* _Records provided_
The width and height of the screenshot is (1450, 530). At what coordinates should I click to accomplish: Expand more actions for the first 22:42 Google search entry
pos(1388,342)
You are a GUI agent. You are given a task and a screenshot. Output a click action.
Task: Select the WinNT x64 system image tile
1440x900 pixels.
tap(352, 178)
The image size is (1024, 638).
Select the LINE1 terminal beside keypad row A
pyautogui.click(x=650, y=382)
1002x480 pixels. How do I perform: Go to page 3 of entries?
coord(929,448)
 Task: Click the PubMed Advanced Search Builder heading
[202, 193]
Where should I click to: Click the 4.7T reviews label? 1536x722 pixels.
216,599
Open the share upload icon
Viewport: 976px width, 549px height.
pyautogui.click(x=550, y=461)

* _Try it_
Copy all records verbatim.

* _Exercise output_
The width and height of the screenshot is (1450, 530). At what coordinates should I click to accomplish: Expand more actions for the first 22:42 Google search entry
pos(1388,342)
You are a GUI agent. You are given a task and a screenshot. Output a click action.
Task: Select the WinNT x64 system image tile
1440x900 pixels.
tap(352, 178)
The image size is (1024, 638).
Select the LINE1 terminal beside keypad row A
pyautogui.click(x=650, y=382)
1002x480 pixels. How do I perform: Go to page 3 of entries?
coord(929,448)
 Task: Click the PubMed Advanced Search Builder heading
[202, 193]
Where should I click to: Click the 4.7T reviews label? 1536x722 pixels.
216,599
Open the share upload icon
Viewport: 976px width, 549px height.
pyautogui.click(x=550, y=461)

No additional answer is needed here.